State pesticide license rules tie landscapers’ hands
It’s tough for a landscaper to get a license to spray garden-variety pesticides on your lawn in New Hampshire, and that’s why at least some landscapers want to make it easier.
New Hampshire requires a combination of stringent education and experience requirements, as well as passing a test. Rich Kahn, the owner of Kahn Landscaping LLC in Wilton, says that he has been landscaping for at least six years and has a bachelor’s degree in engineering and a master’s in education, but “all that doesn’t count. I’m still not allowed to buy the Turf Builder at Home Depot and use it to get rid of your crabgrass.”
Kahn’s experience doesn’t count because he hasn’t been working in New Hampshire for five years under someone who already holds a supervisory license and his degrees are not among those listed in the regulation, like entomology or plant pathology. Thus he couldn’t even sit for the exam.
It didn’t make sense, he said, for him to give up his business and work for someone else for five years, just so he could spray Roundup around his customer’s bushes.
Kahn is not just a landscaper. He has run for governor and Congress as a Libertarian.
“I believe in as limited government as possible, and anything government should do, it should make sense,” he said.
So he contacted John Knowles, D-Hudson, who proposed skipping the experience and education requirements all together.
“If you can pass the test, and show you know what you are doing, why shouldn’t you be able to do it?” Knowles said.
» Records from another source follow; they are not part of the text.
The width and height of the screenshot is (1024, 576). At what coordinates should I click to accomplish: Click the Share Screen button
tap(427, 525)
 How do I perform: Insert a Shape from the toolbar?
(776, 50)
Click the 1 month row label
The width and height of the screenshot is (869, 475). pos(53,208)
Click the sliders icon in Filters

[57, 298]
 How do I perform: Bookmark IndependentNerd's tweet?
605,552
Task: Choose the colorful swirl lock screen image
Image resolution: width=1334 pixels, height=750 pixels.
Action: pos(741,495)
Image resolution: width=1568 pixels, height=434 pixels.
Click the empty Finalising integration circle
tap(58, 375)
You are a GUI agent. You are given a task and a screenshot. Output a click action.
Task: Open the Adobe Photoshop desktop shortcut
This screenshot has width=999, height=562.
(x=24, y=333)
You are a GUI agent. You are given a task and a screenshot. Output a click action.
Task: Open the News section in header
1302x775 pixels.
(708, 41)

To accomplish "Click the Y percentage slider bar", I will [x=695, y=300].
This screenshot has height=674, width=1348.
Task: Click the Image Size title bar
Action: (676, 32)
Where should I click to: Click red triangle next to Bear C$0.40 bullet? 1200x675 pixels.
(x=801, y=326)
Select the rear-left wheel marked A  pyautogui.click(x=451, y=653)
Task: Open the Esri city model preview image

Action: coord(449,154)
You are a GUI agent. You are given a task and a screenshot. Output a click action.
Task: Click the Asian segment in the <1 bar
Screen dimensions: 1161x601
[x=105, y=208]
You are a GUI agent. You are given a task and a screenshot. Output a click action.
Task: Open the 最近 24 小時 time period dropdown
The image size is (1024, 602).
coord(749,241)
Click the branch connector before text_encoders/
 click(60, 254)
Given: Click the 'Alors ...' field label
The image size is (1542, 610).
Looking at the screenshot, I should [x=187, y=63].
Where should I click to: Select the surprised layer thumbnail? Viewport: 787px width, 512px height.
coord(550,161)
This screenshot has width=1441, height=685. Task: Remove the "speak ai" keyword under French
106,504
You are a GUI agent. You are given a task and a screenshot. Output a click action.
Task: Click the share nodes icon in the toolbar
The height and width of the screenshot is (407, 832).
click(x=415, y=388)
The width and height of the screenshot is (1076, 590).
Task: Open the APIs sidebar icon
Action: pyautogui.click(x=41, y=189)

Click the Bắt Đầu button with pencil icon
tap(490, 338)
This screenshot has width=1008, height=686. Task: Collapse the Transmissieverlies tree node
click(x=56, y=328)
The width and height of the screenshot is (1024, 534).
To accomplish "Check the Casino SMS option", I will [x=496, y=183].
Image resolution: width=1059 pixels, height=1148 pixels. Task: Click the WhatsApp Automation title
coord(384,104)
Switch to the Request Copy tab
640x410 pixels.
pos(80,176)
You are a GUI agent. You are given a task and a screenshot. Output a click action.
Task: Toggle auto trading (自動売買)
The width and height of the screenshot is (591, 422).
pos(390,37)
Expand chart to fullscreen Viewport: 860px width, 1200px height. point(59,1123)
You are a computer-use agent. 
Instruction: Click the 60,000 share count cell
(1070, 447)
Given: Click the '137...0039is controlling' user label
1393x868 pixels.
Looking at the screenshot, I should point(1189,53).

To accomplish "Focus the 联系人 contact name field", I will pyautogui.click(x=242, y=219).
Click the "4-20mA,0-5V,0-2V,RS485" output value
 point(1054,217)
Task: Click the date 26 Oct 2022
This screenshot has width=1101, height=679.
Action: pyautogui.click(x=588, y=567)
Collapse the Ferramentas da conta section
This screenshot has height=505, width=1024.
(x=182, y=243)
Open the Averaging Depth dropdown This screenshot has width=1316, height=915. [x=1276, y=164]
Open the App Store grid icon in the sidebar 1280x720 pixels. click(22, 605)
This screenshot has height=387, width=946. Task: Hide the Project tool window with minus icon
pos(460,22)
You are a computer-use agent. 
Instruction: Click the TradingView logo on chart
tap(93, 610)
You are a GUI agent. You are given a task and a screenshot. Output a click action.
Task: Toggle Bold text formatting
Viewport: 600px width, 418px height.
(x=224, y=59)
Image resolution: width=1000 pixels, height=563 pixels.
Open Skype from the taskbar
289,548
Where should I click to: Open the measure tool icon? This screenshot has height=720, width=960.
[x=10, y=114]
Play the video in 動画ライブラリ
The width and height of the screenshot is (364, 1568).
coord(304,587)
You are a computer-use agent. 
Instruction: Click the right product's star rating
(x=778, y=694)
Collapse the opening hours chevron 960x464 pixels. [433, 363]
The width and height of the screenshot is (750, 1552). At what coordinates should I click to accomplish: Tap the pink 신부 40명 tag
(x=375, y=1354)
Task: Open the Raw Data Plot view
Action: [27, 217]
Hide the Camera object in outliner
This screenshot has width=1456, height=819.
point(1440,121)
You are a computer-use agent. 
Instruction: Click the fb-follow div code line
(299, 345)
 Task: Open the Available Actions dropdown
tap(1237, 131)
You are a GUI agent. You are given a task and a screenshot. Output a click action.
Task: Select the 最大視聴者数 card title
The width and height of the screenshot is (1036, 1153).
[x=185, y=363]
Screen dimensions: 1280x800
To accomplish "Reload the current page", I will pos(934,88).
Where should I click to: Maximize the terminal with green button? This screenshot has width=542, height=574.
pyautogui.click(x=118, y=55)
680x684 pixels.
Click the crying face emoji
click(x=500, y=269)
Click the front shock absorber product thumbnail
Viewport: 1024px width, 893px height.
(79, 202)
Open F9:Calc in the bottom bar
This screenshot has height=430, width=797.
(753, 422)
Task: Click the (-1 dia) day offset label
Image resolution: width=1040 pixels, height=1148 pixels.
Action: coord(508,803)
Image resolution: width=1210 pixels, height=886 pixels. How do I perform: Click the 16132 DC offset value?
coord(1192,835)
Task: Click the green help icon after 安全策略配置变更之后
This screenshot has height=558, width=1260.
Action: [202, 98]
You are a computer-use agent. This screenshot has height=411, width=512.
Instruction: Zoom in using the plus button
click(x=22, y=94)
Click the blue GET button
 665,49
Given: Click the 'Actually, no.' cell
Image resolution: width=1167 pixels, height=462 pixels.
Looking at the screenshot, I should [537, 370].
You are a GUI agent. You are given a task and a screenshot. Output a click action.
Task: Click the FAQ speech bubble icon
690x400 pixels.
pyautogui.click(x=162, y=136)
That’s how they do it in Maine, said Mick Sheffield, a North Hampton landscaper.
Cheating the result?
Sheffield said that it is much more difficult to obtain a license in New Hampshire. Many landscapers start by mowing lawns out of high school and may work years and build up a business before they even understand there are licensing requirements, “so they aren’t going to stop what they are doing to do something else” in order to legally spray what have been doing anyway for years.
“You have to make the assumption that these regulations cause cheating,” said Sheffield.
Sheffield is past president of the New Hampshire Landscapers Association, but he says he was talking strictly for himself.
The association has discussed the issue, but not everyone agrees on a position. Those with supervisory licensing may support the status quo, while those without one oppose it. Sheffield has been on both sides. He had a license but let it lapse, and now subcontracts the spraying to someone without a license.
If the past is any guide, the Agriculture Department and its Pesticide Control Board will oppose the bill. They opposed it years ago, said outgoing Agricultural Commissioner Steve Taylor, but that was when more commercial applicators worked on farmland.
“Now that’s gone down, and you have commercial lawn care guys proliferating,” he said.
Taylor said that these landscapers have a point, and acknowledged that many of them work “outside the law.” But while rural Maine can afford “to be relaxed,” he said, New Hampshire, with its more densely populated southern tier, needs “a fairly high level of surveillance.”
“They’re probably right,” he said about the more innocuous kind of pesticides that most people use on their lawn. “But there are many products that are more toxic, and you can’t isolate which products you can use once you give out an application.”